» **Set problem**: Copy the records below without any change, from the line containing "Tap the Amount currency coin icon" up to and including the line containing "point(3,18)".

» **Exercise inputs**:
--- BEGIN ---
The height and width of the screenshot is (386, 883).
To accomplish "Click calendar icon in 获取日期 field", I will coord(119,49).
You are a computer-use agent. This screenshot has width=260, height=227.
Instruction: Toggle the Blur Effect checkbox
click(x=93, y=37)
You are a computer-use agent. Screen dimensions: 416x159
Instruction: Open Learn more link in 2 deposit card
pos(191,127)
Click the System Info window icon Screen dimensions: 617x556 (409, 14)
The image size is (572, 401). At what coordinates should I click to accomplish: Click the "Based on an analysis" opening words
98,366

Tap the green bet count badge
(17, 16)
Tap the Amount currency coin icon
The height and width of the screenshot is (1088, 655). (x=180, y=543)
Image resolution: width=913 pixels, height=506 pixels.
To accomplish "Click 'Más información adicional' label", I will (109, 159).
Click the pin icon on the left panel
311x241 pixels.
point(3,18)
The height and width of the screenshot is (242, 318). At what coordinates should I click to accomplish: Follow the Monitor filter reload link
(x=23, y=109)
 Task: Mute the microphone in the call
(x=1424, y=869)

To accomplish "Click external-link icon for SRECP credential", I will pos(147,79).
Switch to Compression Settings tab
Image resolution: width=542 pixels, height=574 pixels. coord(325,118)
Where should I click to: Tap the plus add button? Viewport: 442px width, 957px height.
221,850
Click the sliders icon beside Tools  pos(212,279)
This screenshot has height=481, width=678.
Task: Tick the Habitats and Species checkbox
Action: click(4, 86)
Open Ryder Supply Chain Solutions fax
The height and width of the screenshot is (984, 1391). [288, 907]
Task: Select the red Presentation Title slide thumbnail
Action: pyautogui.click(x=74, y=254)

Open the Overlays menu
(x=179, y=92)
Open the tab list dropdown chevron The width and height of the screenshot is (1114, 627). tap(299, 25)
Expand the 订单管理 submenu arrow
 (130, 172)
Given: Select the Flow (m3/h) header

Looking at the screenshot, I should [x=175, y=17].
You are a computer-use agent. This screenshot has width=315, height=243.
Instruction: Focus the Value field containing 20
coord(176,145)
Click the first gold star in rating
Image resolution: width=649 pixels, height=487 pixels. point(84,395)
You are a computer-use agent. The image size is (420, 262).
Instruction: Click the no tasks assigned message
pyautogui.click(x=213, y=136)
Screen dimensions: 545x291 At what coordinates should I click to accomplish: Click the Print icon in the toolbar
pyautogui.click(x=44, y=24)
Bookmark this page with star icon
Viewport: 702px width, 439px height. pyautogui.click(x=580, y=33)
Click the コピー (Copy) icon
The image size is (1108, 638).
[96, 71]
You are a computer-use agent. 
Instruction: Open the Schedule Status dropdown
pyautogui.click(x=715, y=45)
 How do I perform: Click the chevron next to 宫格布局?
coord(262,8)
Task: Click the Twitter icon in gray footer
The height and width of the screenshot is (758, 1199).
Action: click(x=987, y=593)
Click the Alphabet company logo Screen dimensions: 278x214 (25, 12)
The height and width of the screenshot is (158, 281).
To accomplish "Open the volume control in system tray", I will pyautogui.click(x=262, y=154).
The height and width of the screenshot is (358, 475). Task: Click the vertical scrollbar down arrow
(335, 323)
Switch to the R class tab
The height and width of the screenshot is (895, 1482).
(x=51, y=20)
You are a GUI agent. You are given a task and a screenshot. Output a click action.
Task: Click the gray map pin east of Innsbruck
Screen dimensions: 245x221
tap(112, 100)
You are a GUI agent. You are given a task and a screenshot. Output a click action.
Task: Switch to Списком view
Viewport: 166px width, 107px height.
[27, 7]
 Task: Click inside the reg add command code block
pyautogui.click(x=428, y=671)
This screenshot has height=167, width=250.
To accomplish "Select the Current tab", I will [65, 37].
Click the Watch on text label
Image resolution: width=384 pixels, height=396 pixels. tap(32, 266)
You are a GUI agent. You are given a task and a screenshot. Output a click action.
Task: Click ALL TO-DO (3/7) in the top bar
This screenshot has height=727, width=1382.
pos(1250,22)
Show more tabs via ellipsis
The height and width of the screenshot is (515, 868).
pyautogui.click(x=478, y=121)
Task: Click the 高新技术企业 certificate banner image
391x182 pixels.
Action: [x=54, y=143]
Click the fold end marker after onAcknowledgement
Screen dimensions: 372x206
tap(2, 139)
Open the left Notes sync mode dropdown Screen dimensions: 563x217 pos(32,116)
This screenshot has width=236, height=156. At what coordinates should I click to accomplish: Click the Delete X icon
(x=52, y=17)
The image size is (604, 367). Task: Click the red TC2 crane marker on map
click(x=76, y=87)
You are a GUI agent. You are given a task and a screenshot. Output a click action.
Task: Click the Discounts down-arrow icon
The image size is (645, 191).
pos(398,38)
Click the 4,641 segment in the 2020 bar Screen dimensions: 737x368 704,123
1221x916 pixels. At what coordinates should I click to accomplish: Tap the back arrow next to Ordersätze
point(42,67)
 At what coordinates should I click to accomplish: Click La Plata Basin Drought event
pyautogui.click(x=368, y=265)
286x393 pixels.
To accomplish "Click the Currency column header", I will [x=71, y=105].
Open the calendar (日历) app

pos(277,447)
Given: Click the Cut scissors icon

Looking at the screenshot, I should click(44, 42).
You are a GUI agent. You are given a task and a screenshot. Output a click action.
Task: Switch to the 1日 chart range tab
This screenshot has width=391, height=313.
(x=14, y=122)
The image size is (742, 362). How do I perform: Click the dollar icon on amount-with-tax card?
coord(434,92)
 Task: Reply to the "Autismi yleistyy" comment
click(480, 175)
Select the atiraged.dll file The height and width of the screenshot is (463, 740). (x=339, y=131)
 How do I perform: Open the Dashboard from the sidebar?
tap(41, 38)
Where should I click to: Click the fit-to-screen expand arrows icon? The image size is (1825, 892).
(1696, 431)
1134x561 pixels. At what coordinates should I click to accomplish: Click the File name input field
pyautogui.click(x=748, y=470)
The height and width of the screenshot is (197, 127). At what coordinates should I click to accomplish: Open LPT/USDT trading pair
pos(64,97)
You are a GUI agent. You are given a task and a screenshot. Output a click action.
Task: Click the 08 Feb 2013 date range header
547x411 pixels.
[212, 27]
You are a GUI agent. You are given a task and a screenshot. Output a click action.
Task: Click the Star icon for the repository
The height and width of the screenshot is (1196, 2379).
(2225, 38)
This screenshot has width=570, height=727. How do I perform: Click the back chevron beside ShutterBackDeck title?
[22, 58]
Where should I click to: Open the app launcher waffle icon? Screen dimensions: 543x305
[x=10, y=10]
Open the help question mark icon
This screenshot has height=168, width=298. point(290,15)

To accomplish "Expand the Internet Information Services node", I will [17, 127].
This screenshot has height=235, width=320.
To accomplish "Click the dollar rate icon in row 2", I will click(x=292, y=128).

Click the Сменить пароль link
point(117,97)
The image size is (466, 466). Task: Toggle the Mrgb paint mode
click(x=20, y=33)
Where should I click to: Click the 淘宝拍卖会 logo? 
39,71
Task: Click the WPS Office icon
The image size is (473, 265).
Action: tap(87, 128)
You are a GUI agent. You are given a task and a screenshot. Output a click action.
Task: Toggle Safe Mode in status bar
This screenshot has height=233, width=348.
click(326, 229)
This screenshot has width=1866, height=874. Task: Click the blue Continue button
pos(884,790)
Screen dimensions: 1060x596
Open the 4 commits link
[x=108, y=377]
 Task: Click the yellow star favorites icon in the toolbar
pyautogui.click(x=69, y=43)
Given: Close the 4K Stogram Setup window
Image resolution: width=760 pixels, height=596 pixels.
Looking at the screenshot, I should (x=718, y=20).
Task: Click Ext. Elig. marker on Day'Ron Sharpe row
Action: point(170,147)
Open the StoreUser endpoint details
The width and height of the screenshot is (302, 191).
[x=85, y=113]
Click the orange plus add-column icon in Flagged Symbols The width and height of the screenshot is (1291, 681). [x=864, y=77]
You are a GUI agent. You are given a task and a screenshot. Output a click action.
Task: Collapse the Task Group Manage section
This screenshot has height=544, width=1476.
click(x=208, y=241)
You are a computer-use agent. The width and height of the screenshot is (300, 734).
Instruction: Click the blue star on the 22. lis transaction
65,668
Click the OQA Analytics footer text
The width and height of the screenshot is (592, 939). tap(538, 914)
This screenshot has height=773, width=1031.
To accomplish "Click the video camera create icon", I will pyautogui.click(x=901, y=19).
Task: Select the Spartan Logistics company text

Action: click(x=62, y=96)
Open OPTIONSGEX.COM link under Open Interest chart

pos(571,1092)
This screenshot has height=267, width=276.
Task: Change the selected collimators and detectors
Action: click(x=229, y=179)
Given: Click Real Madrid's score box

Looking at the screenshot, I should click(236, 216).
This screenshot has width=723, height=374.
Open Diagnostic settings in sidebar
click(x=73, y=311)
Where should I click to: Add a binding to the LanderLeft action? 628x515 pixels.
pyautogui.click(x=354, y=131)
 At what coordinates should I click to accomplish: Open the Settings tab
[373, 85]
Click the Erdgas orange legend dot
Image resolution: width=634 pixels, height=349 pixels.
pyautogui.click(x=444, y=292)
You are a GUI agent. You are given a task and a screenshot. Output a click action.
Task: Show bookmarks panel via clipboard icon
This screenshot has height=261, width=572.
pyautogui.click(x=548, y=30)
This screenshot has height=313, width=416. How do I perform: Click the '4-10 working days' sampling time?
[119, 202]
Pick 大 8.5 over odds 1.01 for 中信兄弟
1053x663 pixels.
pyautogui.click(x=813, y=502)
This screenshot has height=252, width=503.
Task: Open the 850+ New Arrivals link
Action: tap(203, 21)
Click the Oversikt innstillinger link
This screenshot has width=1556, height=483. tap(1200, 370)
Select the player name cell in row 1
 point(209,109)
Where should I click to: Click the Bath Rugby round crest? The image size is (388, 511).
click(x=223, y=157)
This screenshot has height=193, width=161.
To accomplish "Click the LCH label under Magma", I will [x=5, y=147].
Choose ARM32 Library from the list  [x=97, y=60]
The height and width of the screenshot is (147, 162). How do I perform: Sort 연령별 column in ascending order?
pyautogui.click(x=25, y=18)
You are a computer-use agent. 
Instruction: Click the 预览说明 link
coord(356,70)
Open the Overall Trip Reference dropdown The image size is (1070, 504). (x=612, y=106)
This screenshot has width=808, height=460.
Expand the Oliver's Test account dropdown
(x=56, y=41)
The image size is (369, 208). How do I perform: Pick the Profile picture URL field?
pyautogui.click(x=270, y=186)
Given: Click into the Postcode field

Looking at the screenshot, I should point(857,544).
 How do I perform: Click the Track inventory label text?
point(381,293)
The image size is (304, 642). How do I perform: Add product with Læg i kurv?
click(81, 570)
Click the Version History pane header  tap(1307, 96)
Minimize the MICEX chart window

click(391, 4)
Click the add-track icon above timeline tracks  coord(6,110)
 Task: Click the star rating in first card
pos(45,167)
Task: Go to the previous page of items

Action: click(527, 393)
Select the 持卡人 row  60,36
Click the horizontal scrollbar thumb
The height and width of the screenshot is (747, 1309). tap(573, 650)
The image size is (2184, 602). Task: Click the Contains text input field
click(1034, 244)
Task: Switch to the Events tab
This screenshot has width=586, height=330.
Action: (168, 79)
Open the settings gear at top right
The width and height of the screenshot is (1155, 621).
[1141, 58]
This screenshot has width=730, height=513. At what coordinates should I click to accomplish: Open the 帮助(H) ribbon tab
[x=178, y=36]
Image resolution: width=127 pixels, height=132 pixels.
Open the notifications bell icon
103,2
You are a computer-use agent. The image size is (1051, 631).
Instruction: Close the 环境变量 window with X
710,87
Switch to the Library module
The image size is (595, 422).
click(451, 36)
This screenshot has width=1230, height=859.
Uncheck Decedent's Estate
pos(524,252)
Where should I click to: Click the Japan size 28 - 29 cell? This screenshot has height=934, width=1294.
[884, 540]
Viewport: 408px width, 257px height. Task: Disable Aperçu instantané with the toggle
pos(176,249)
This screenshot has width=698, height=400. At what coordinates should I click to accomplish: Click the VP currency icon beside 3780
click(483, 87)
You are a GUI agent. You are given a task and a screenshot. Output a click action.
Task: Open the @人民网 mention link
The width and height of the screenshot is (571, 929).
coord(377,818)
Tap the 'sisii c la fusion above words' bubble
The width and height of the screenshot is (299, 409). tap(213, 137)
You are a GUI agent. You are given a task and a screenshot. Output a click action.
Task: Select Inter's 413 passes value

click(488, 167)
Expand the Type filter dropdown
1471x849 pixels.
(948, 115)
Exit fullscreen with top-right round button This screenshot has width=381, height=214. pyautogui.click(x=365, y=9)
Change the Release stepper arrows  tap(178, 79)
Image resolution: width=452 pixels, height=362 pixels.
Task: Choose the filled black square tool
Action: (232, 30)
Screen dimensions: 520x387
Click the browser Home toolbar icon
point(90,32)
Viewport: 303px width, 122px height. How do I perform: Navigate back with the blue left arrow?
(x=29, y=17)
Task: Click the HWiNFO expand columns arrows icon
--- END ---
» **Result**:
Tap the Amount currency coin icon
The height and width of the screenshot is (1088, 655). (x=180, y=543)
Image resolution: width=913 pixels, height=506 pixels.
To accomplish "Click 'Más información adicional' label", I will (109, 159).
Click the pin icon on the left panel
311x241 pixels.
point(3,18)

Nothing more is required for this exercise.